-- Assigned task --
Word for word, transcribe the data below from the line with "You are a computer-use agent. Screen dimensions: 780x690" to the line with "Given: Click the Bullish column header", keeping both of those lines.

○ ○ ○ ○

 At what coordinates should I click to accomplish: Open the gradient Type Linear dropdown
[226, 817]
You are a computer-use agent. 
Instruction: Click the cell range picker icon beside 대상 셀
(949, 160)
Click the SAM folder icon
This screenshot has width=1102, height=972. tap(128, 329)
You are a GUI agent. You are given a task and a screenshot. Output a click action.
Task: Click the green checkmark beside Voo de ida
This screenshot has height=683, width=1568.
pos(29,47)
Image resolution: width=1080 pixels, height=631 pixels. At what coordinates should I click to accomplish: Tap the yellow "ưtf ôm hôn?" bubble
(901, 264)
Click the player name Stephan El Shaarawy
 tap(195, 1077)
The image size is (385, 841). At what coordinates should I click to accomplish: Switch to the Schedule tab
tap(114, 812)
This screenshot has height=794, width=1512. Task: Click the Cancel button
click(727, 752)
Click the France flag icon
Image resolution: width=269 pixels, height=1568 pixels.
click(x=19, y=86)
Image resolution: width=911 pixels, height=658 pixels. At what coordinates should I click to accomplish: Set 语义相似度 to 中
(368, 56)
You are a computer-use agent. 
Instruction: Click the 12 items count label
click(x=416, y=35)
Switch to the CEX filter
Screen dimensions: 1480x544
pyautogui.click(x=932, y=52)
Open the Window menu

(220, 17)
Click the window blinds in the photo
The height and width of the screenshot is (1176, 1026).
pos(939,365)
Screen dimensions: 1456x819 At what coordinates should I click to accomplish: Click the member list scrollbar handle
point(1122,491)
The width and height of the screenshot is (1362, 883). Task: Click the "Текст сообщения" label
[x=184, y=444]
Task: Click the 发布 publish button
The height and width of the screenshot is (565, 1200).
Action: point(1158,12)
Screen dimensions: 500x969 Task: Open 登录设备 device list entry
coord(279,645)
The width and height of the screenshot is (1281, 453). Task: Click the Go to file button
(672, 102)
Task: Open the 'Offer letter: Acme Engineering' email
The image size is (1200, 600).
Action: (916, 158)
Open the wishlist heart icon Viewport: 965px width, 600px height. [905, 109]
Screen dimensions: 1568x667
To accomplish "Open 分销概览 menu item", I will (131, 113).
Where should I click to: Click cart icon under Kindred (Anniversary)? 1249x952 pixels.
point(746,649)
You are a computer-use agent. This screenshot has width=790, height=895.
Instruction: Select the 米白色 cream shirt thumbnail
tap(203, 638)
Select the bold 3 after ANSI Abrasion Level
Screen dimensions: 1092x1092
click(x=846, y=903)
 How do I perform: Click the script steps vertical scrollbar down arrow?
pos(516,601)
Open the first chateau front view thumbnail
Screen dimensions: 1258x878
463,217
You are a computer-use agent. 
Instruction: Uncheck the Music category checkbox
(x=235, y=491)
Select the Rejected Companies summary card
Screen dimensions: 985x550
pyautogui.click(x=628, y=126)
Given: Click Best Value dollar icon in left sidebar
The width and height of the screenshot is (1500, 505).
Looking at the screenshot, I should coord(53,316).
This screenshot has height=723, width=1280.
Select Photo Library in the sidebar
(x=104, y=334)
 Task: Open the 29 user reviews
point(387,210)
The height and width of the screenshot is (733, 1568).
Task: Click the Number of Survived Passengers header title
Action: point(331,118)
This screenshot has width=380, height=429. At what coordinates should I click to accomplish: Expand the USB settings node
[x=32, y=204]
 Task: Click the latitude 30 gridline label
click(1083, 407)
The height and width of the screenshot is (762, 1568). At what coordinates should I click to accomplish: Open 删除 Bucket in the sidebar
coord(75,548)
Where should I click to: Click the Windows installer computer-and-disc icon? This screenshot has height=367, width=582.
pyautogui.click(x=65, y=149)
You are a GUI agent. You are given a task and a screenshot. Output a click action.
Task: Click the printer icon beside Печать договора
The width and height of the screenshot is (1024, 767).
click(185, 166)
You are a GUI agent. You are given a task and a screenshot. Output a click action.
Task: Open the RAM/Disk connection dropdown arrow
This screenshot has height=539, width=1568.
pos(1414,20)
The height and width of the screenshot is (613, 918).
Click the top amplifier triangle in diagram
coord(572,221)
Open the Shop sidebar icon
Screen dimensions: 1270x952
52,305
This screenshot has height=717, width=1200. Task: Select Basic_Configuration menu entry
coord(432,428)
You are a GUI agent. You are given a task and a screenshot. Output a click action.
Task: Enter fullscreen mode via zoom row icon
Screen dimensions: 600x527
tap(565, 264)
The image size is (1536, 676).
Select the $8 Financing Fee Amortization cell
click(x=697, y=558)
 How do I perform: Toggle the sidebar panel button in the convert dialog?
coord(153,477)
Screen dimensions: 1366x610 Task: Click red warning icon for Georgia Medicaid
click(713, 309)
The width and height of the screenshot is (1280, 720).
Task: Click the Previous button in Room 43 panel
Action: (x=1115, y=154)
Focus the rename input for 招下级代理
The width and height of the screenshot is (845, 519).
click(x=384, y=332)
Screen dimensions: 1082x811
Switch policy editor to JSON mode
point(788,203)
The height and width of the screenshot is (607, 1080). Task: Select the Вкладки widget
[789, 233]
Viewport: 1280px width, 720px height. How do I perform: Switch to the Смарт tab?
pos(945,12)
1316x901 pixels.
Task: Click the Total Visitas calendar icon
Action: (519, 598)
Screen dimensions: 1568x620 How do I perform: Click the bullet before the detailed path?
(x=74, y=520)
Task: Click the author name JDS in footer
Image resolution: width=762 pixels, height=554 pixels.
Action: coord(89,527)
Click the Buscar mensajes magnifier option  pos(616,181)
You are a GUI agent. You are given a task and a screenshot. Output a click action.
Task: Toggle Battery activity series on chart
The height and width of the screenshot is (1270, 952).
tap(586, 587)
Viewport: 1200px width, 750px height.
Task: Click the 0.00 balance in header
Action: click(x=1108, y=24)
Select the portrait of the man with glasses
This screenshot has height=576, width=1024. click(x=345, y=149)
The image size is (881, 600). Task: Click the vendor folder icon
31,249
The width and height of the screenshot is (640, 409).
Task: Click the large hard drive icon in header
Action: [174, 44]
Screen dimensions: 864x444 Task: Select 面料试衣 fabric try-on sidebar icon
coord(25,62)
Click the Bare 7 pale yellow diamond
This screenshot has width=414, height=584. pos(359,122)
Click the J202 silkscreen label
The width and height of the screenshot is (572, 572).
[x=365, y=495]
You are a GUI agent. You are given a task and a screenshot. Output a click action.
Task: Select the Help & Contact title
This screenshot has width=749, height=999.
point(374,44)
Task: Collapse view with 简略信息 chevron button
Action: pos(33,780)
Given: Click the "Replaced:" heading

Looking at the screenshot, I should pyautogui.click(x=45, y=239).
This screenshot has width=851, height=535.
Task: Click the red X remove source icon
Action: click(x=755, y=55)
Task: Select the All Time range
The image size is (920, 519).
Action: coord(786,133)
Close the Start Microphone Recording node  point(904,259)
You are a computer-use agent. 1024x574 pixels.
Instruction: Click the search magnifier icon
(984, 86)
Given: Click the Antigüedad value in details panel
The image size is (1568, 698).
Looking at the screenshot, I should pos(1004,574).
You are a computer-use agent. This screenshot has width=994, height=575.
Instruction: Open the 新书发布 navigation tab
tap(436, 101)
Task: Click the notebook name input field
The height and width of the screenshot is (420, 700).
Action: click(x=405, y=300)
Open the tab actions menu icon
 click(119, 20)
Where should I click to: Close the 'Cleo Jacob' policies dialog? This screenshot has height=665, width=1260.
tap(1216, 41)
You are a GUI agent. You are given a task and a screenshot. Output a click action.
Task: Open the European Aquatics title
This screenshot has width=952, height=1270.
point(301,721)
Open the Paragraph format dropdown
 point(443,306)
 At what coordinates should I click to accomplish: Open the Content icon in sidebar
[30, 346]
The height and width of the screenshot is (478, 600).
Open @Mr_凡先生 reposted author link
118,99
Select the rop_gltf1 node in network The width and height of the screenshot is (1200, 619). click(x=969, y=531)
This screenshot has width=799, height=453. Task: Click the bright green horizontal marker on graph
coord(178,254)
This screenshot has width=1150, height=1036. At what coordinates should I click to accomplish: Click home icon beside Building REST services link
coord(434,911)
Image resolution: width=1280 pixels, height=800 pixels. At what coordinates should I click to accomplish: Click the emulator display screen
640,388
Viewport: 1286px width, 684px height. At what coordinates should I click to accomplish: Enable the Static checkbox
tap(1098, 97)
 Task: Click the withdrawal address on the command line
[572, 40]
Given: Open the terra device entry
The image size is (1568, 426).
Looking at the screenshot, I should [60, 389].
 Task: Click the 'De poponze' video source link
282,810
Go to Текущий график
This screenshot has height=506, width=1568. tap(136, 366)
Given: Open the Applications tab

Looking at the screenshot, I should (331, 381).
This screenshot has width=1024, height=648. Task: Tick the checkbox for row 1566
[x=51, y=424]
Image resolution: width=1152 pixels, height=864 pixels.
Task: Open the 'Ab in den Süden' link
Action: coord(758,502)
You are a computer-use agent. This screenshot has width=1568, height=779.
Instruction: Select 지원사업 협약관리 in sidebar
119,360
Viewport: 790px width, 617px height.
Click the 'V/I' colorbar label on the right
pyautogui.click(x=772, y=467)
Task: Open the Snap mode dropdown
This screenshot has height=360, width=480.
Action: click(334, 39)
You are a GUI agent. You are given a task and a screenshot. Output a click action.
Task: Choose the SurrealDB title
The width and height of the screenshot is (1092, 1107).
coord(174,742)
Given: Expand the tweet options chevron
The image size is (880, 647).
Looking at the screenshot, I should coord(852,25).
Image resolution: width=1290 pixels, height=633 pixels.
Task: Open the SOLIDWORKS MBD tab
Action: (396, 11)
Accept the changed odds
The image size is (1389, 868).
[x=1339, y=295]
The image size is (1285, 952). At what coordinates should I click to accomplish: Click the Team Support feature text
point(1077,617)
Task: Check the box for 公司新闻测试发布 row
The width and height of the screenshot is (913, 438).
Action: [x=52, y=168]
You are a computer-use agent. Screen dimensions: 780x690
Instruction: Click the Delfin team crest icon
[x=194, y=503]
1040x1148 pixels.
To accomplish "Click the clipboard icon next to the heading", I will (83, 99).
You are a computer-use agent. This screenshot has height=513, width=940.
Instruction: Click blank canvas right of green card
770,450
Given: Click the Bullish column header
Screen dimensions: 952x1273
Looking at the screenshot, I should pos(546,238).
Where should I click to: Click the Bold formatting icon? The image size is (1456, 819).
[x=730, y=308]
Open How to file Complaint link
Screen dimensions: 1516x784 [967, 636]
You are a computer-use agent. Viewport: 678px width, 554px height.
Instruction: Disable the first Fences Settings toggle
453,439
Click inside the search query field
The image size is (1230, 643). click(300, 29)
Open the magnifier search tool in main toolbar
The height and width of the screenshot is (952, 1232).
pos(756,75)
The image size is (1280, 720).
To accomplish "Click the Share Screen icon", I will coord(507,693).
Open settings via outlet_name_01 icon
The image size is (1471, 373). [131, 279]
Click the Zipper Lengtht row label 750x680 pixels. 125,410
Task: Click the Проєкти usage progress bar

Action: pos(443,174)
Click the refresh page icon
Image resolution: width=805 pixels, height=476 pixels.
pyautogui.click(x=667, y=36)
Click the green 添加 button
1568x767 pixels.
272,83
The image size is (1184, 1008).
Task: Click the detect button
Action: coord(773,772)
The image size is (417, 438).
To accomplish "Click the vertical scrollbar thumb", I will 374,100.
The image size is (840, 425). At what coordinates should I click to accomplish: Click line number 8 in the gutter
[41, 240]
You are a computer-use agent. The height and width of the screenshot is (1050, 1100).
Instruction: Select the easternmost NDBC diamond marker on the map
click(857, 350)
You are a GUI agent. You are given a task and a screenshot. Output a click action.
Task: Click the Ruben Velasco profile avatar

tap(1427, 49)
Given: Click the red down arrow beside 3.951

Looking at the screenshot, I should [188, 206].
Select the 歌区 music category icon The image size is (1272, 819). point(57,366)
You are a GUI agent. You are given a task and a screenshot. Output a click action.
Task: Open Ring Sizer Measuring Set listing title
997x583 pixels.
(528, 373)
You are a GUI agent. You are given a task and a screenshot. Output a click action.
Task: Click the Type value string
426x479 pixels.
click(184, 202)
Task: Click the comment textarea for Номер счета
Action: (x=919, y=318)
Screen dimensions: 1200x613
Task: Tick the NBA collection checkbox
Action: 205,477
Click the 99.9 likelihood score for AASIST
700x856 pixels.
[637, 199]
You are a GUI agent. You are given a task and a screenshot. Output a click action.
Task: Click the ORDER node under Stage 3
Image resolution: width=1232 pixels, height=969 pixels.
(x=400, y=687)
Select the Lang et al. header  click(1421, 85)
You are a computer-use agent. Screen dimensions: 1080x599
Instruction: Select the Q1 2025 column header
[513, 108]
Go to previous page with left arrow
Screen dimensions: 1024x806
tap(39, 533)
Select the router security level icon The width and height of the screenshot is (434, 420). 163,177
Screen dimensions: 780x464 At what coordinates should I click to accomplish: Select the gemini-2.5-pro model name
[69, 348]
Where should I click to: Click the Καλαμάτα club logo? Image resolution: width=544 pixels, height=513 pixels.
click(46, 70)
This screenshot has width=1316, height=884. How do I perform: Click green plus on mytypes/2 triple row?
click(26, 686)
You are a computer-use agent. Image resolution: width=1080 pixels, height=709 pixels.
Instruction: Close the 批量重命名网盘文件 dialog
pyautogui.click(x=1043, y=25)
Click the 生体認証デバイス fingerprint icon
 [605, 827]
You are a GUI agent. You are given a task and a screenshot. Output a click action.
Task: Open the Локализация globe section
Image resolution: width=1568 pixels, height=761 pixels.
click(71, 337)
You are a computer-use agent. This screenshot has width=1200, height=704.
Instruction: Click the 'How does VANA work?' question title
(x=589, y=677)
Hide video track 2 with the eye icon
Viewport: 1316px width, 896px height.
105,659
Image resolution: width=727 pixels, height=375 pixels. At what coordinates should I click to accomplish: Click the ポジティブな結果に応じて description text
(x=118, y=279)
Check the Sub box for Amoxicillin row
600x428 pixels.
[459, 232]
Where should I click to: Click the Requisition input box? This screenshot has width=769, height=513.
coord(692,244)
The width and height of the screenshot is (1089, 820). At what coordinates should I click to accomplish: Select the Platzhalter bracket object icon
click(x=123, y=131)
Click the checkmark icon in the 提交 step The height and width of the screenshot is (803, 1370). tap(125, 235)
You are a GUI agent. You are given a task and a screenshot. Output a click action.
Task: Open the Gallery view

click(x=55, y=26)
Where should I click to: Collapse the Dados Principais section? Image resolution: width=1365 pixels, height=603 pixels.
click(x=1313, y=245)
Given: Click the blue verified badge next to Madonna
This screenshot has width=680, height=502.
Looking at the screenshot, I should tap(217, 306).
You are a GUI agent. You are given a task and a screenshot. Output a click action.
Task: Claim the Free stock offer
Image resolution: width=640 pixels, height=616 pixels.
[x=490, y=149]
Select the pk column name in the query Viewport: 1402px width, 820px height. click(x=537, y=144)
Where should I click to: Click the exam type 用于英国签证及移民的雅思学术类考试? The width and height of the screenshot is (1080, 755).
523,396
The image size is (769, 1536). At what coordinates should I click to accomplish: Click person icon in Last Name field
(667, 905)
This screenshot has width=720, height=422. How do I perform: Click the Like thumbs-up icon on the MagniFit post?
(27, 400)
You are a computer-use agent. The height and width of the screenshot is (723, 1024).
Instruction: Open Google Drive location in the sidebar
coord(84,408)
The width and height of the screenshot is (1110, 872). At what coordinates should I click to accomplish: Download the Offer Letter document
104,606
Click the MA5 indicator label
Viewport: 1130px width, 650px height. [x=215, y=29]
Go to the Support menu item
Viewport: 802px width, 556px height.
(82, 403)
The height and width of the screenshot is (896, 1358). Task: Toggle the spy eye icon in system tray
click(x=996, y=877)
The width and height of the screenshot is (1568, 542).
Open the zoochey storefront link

○ ○ ○ ○

-- Solution for this problem --
You are a computer-use agent. Screen dimensions: 780x690
Instruction: Click the Delfin team crest icon
[x=194, y=503]
1040x1148 pixels.
To accomplish "Click the clipboard icon next to the heading", I will (83, 99).
You are a computer-use agent. This screenshot has height=513, width=940.
Instruction: Click blank canvas right of green card
770,450
Given: Click the Bullish column header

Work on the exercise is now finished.